Das Konzept ist hier ein völlig anderes. Ideengeber war mein Neffe, der Chemie studiert hat und derzeit in Paris bei der bekannten Patissière Claire Damon arbeitet. Er brachte mir eine Apfeltarte von dort mit, ihr Geschmack ließ mich nicht los. Ich habe angefangen zu experimentieren – ich habe einen veganen Frangipane-Teig gemacht, dazu etwas Sojamehl, um die Feuchtigkeit zu binden. Dabei habe ich, die Prozent-Proportionen im Hinterkopf, mithilfe von Excel-Tabellen die richtige Mischung der Zutaten ausgerechnet.
Wollten Sie sich mit den veganen Produkten selbst beweisen, dass Sie mit der Zeit Schritt halten können?
Erstens muss man nicht stur sein und weiterprobieren, wenn etwas nicht klappt. Das mache ich nicht. Allerdings bin ich der Meinung, dass wir beim Thema vegan noch in den Kinderschuhen stecken und noch mehr zu erwarten ist. Ich bestehe aber darauf, dass auch Veganer, wie auch jeder andere Mensch, Neues probieren und schmecken. Es reicht nicht aus, nur Blogger zu sein und das Internet zu durchstöbern. Man muss den Mut haben, sich seine eigene Meinung zu bilden. Auch wenn man dann unterschiedlicher Meinung als andere ist.

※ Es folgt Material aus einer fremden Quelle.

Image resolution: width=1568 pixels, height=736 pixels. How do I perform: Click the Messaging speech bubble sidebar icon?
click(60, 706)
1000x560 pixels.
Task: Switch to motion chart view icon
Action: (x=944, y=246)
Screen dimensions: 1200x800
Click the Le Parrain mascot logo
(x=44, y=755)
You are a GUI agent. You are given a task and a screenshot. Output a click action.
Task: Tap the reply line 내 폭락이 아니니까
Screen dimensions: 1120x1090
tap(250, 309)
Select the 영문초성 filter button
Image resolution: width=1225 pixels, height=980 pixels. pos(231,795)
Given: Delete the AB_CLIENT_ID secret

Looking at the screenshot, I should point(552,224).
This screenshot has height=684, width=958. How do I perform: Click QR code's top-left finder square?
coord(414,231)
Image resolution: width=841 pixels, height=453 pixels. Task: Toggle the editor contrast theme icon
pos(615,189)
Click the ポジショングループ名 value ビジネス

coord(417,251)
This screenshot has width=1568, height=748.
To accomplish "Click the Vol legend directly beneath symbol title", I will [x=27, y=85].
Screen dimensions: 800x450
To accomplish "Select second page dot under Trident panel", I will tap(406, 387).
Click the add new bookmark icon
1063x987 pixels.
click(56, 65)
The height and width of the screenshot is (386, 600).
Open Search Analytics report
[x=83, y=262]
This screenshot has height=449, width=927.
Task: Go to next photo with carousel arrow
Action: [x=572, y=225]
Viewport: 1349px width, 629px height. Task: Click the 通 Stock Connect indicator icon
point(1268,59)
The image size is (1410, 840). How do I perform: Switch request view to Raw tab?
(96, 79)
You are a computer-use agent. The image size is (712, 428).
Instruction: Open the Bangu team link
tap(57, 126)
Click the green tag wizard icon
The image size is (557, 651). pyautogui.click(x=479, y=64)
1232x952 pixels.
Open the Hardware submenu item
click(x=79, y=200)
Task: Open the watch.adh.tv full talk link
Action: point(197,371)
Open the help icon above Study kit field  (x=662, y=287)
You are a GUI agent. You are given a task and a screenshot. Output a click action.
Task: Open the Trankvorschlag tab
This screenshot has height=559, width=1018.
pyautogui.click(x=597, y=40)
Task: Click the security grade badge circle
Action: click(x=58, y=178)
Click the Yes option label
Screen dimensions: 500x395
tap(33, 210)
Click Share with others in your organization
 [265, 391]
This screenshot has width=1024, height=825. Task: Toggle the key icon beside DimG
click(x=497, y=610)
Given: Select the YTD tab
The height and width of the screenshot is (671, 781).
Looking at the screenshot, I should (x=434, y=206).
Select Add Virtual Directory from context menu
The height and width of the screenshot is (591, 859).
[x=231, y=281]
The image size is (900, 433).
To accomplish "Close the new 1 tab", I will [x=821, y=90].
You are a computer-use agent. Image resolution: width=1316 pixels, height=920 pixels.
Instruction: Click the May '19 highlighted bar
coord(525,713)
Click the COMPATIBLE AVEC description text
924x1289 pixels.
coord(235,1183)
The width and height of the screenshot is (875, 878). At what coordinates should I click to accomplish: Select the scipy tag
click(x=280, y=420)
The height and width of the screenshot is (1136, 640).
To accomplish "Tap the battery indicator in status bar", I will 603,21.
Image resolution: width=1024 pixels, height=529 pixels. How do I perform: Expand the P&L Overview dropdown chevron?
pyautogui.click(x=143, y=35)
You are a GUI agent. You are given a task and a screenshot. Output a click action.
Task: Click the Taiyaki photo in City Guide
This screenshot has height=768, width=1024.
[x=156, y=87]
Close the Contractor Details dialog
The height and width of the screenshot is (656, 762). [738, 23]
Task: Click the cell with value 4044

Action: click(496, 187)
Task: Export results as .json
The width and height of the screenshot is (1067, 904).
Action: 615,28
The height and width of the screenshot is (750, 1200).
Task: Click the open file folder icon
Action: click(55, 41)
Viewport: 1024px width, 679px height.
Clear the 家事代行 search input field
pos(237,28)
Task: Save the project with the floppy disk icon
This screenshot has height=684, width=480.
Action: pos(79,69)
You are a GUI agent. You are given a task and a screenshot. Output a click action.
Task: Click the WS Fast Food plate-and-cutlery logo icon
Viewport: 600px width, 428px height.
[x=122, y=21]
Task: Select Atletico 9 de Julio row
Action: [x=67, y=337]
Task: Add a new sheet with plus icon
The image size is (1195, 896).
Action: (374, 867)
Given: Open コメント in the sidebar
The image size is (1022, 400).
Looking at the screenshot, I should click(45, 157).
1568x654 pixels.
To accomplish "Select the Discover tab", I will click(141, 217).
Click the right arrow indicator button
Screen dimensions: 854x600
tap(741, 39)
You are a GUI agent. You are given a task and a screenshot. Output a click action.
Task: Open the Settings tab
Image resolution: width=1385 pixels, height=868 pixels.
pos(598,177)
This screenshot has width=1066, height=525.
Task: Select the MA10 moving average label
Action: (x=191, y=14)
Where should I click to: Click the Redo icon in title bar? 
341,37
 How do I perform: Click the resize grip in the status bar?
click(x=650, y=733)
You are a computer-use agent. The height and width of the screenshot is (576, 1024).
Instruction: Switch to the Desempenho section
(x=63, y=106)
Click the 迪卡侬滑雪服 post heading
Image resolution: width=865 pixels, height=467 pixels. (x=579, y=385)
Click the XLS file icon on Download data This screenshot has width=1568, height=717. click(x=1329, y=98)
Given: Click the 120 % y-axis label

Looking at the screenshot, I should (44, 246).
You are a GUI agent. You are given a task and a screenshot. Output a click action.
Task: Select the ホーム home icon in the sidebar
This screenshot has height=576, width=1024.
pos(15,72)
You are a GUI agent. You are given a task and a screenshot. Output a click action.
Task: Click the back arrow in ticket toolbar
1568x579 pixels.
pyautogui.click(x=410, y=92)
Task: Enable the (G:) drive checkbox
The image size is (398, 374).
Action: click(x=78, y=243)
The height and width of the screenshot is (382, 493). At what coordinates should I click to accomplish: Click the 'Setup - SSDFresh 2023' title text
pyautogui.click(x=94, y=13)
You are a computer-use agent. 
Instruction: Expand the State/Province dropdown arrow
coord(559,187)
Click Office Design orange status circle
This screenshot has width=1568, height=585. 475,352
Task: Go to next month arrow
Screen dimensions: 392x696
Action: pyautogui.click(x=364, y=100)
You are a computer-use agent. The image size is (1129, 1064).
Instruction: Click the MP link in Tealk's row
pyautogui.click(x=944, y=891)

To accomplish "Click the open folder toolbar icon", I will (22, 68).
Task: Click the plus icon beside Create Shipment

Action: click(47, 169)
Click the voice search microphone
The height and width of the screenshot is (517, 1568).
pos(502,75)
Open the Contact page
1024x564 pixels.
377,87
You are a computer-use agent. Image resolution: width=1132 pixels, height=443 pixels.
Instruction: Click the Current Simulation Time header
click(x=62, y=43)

Ich treibe viel Sport und nehme auch an sportlichen Wettbewerben teil. So verstehe ich auch meinen Beruf – als einen Wettbewerb. Als der Gründer des Schweizer Start-ups, das den Kakaofruchtsaft herstellt, sich in Deutschland nach Oberweis erkundigte, sagte man ihm über uns: „Oberweis ist wie Bayern München in der Champions League.“
Das ist die Botschaft, die ich mit meinem Team habe, auf Augenhöhe zusammen für höchste Standards zu arbeiten. Aber ich kann meine Leidenschaft keinem anderen vererben. Ich kann durch mein Verhalten ein Vorbild sein. Gleichzeitig brauche ich die Menschen um mich, um mich ins Team einzufügen.
Sind Sie ein ehrgeiziger Mensch, ein Perfektionist, Herr Oberweis?
Ja, das kann man so sagen.
Sie haben auch ein Buch über Perfektion geschrieben …
Das Buch „Eis. Perfektion aus Leidenschaft“, das 2020 herauskam. Der Titel passt gut zu mir, „Leidenschaft ist, was Leiden schafft“ (lacht).